Ser mala madre es peor que ser nazi

Establezco un diálogo interno conmigo misma para no perder la cabeza. Entonces me digo “esto también va a pasar”. Les regalé mi cuerpo, mi tiempo, mi identidad, y quiero que me devuelvan una partecita. No se las regalé, se las presté en concesión por los primeros.... ¿cuántos?... ¿cinco años de vida? ¿después se humanizan?
¿razonan? ¿entienden las limitaciones que padecen los padres? ¿y si cuándo tengan 15 años no sé vivir sin esa demanda constante? ¿si me enfermo de extrañar su dependencia? ¿si lloro cada noche como una enferma patológica del síndrome de Estocolmo? Mi psicologa dice que lo que me va a matar no son los hijos sino la ansiedad. Pero lo que pasa hoy…hoy, ayer y antes de ayer, es que me los choco. Me tropiezo con sus cuerpitos porque me rondan todo el tiempo, me rodean. El término  “faldero” no podría haber surgido de otra situación que no sea de una madre intentando llegar a atender el teléfono y tropezando con sus hijos en el intento. Al chiquito lo tiré al piso varias veces por darme vuelta a buscar algo; al más grande lo hice llorar de un codazo en la frente: “y es que quería pedirte jugo!” me dice con los mocos colgando y mirada de odio. 

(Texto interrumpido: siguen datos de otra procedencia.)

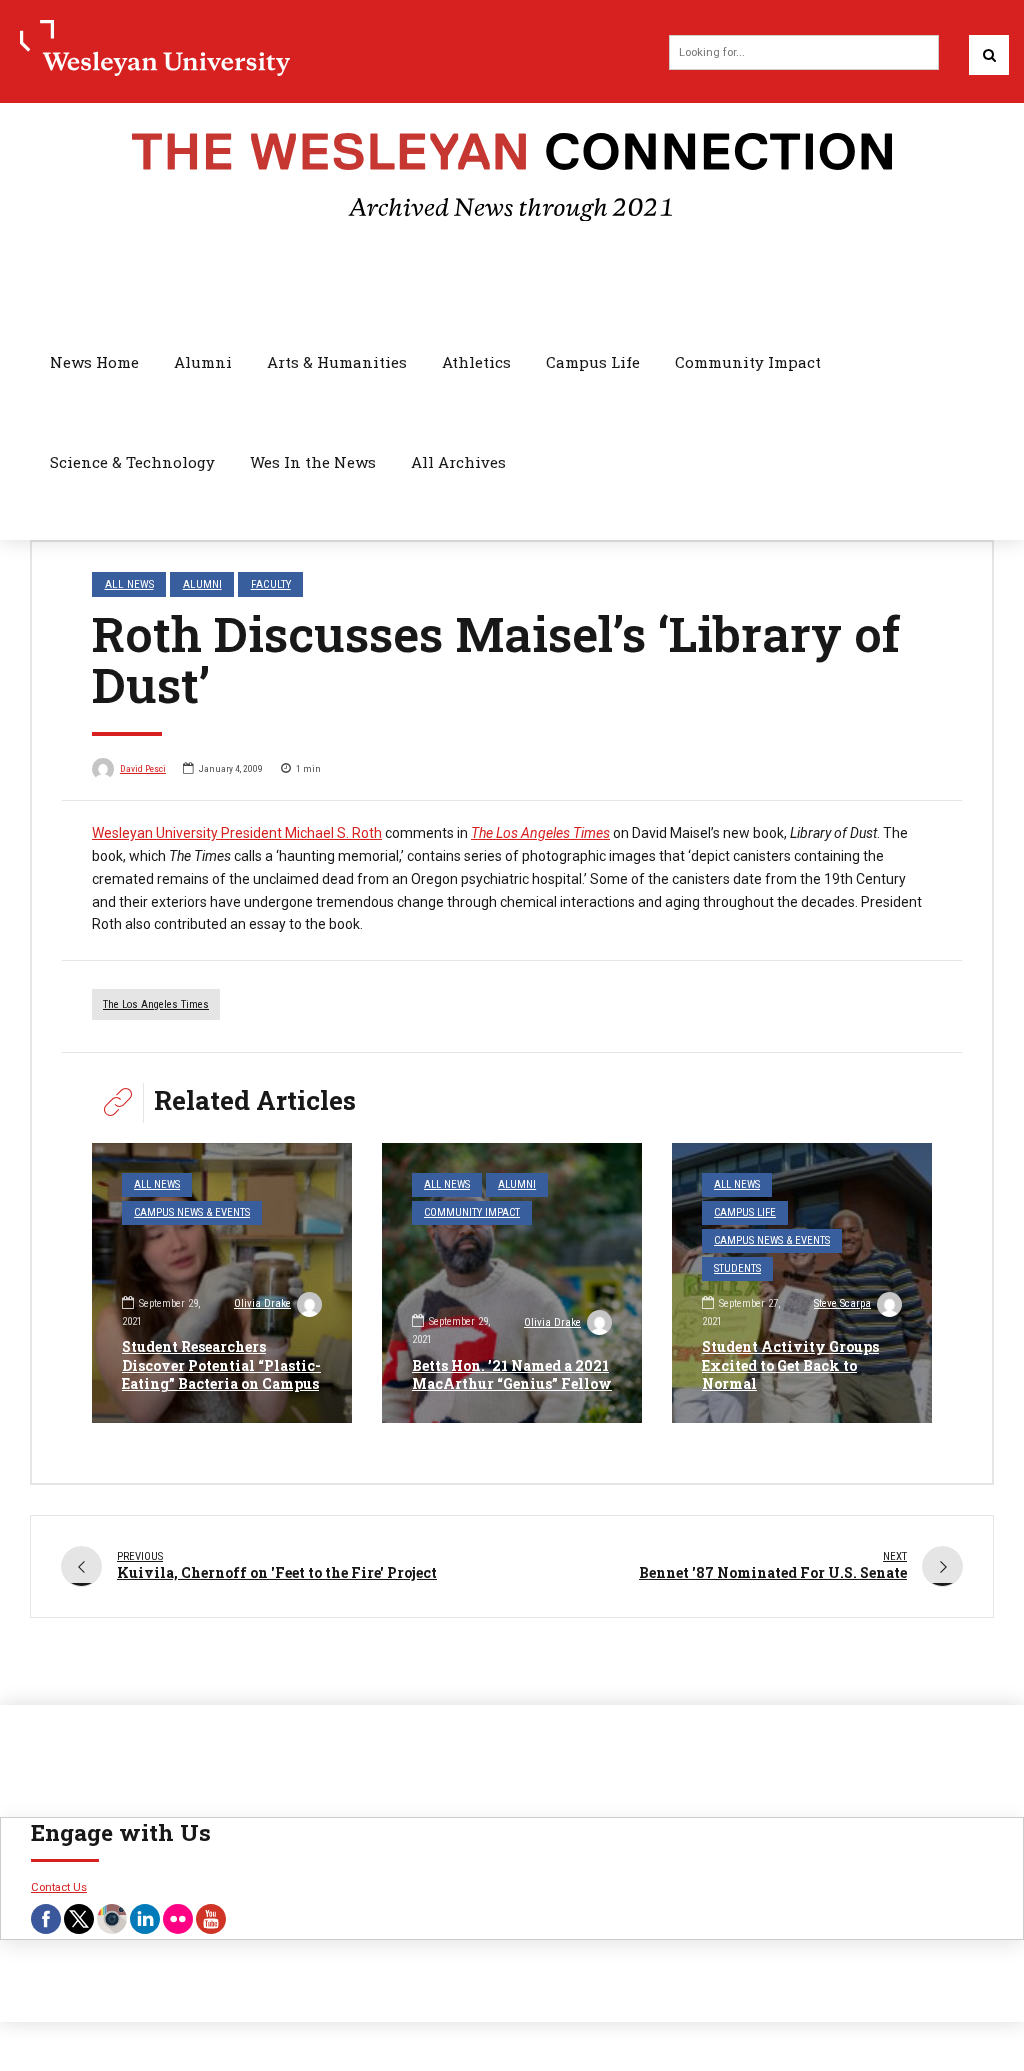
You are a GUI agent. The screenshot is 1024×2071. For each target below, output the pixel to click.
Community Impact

Cuándo le pregunto a mi mamá como hacía para manejar la vida con tres hijos, me responde “ustedes eran buenos”. No sé que significa eso, supongo que ella tiene problemas serios -como muchas mujeres de su generación- para reconocer el lado amargo de la vida. Cuando le digo que me tomaría un tren a Júpiter unas cuantas veces al día me dice que soy una exagerada .
Cuando los recogo de la guardería después del trabajo,  los quiero besar y apretar de lo mucho que los extraño que los termino haciendo llorar. Los momentos de felicidad de reducen a la ausencia de conflicto. Mi hija mayor juega a la tablet, el segundo pegando sticker en su libro y el chiquito jugando con los autitos hot weels,  mientras me tomo un cafe cargado. O los tres tirados en la cama mirando dibujitos, planetas alineados de la maternidad, combinación astrológica de corta duración.

Mi casa está bunkerizada. Los Buggis traban la puerta de la cocina; traba puertas en el cajón de mi mesita de noche. El mundo, su mundo (o los confines del mundo que le establecemos los adultos) empieza a un metro del suelo.
Mis amigas me dicen que que supermadre! como hago con los chicos, el trabajo y todo lo demás, pero yo no quiero ser supermadre. Sólo quiero estar tranquila en algunos momentos de la semana. “Jódete, yo ni loca tengo hijos, menos después de verte y a otras mujeres, te vuelves una amargada”. Y yo digo que no, que no me jodo nada, que lo volvería a hacer y con más razón lo volvería a hacer a los veinti pocos años. Porque para mí, sigue siendo un acto de valentía, como lo es cualquier búsqueda de una felicidad más inexplicable, más efímera y adictiva. Siempre me ponen el mismo ejemplo: “al menos vas a tener quien te alcance un vaso de agua cuando seas vieja”, como si eso justificara el esfuerzo, como si yo quisiera que mis hijos me dieran agua en la boca mientras estoy esperando la muerte.
Lo volvería a hacer porque los amo y los odio y siempre están ahí. Hay días que se me enredan en las piernas y quiero meterlos de nuevo en mi panza, que sean mis bebitos amnióticos para siempre, protegidos, silenciosos, nadadores eternos de mi cuerpo joven. Por eso, me recuerdo en el diálogo que tengo conmigo misma, lo volvería a hacer.